Vera Fischer (; born 27 November 1951) is a Brazilian actress, known for acting in telenovelas, and former beauty pageant titleholder.

Early life 
Fischer was born in Blumenau, Santa Catarina, to Hildegard Berndt, a Brazilian of German descent, and Emil Fischer, a German. She was raised Protestant.
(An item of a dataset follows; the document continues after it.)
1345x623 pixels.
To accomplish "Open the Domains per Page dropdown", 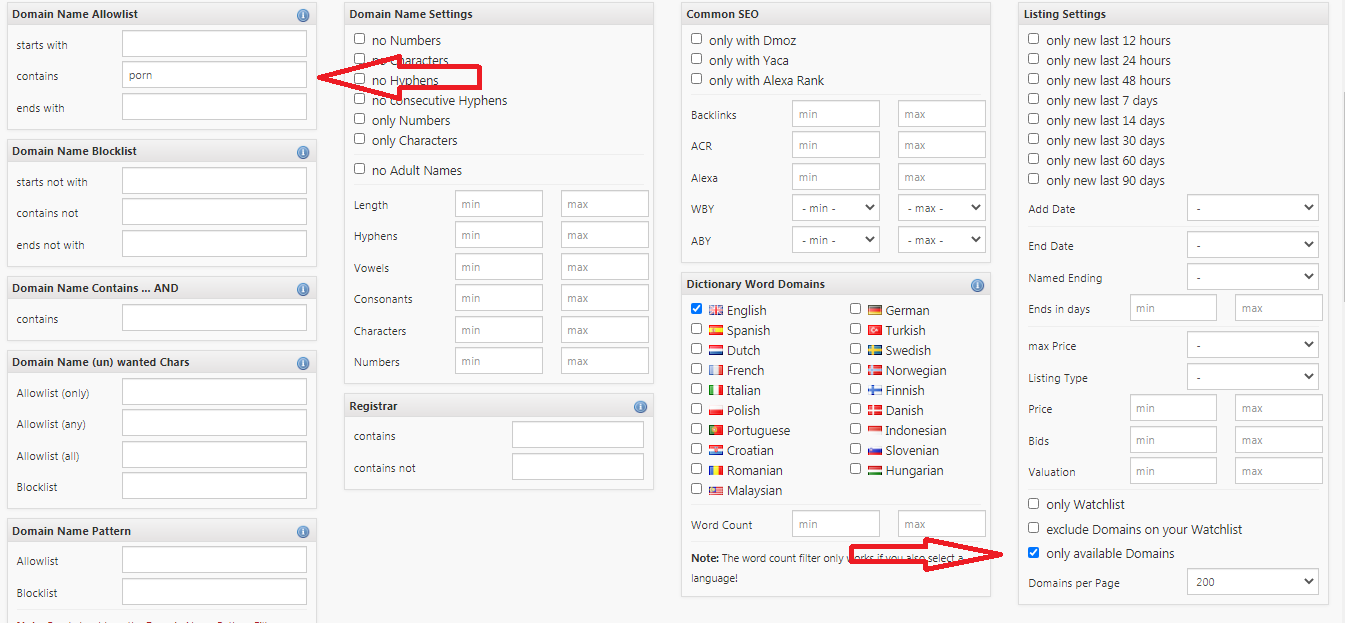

According to Fischer's autobiography, her father was a Nazi and beat her.

Until age five, Fischer spoke only German; she started to learn Portuguese at school.

Career 

Fischer was crowned Miss Brazil in 1969. She was also a semi-finalist at Miss Universe 1969.

She appeared in the film A Superfêmea, a pornochanchada of 1973, and the play A Primeira Noite de Um Homem (2004), an adaptation of The Graduate by Miguel Falabella.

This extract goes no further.